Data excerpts
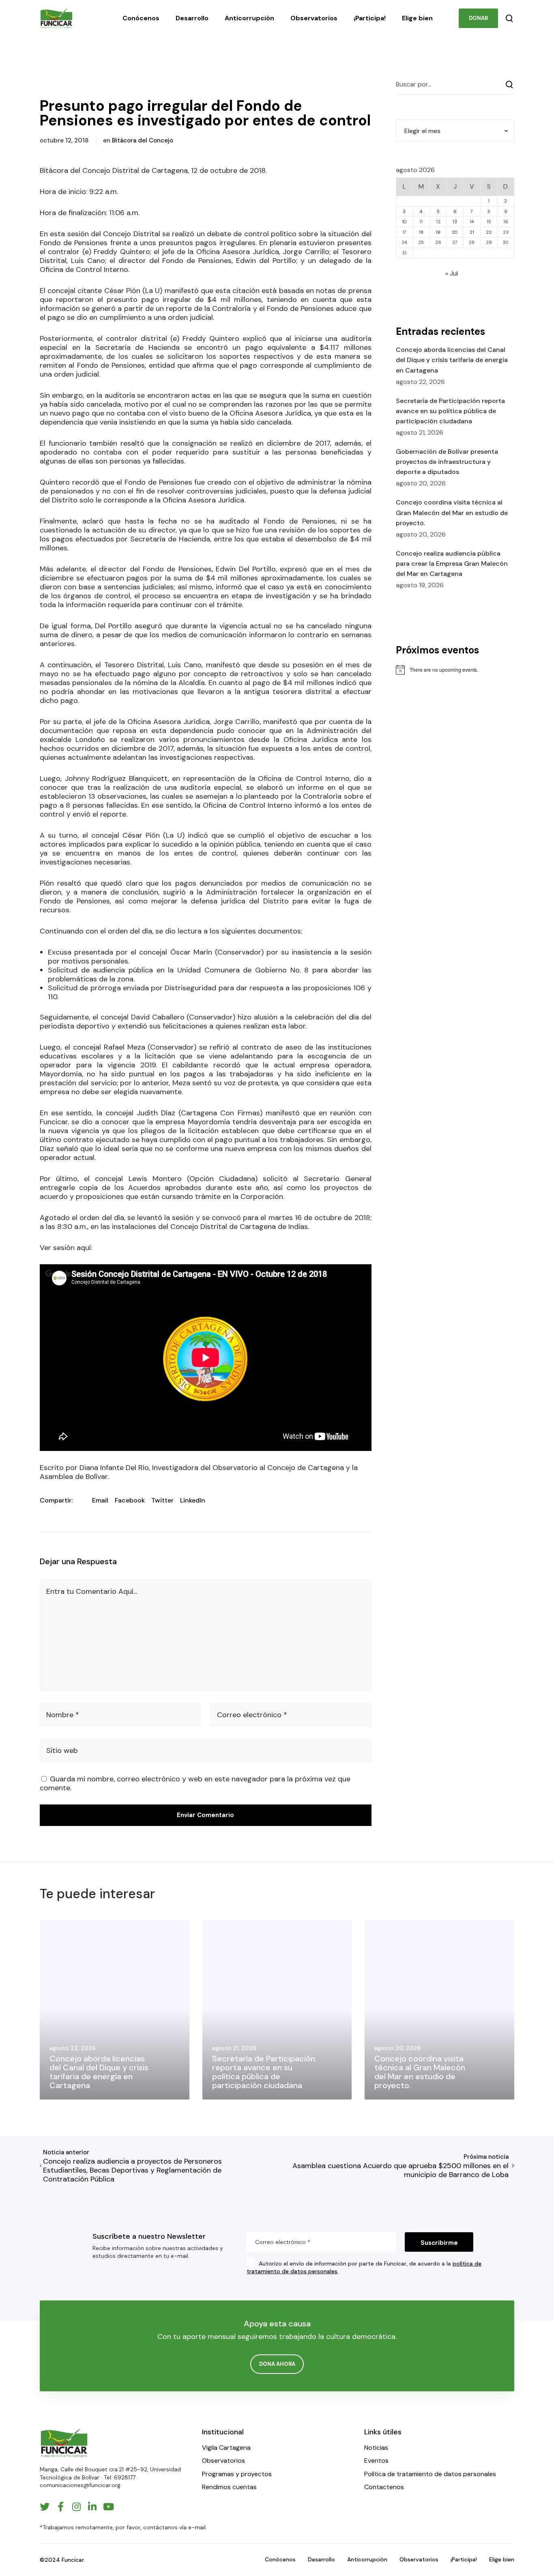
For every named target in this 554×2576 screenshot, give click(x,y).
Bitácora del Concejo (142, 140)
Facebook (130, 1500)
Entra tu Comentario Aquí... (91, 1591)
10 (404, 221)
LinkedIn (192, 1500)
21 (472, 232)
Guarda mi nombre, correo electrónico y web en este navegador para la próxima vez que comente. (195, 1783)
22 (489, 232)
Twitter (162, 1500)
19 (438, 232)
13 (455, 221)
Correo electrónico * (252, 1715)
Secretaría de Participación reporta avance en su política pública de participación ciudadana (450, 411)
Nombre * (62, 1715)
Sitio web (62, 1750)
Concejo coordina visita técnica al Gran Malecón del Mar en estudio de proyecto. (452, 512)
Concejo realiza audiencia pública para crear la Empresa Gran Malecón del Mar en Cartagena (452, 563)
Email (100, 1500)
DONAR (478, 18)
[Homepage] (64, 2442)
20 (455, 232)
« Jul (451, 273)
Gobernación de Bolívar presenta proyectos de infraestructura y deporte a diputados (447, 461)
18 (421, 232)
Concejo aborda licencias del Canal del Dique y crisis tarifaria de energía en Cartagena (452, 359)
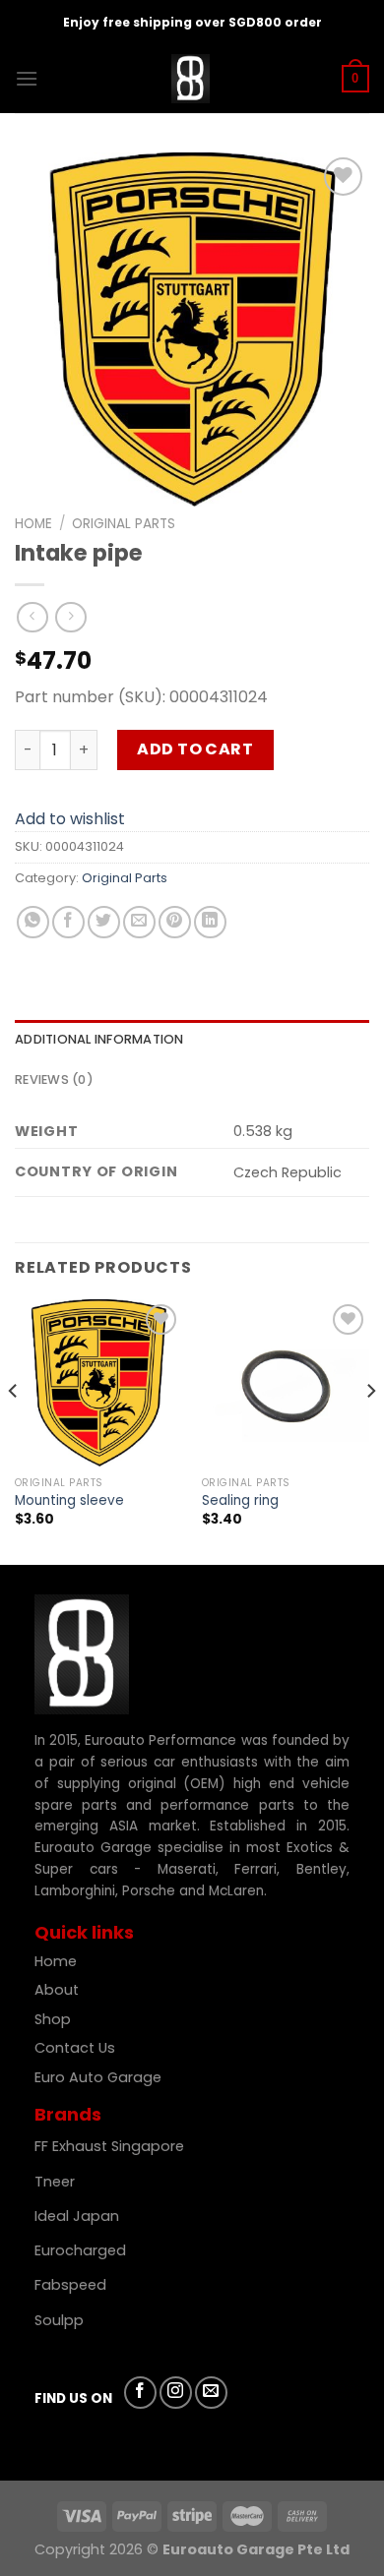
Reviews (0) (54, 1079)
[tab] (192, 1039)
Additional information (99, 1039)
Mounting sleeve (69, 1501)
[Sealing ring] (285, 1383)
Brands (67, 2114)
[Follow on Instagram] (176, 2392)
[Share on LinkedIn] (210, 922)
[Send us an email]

### [EXERCISE BRIEF]
Return only the number of lines above that include the word "Cartagena".

### [REPLY TO THE EXERCISE]
2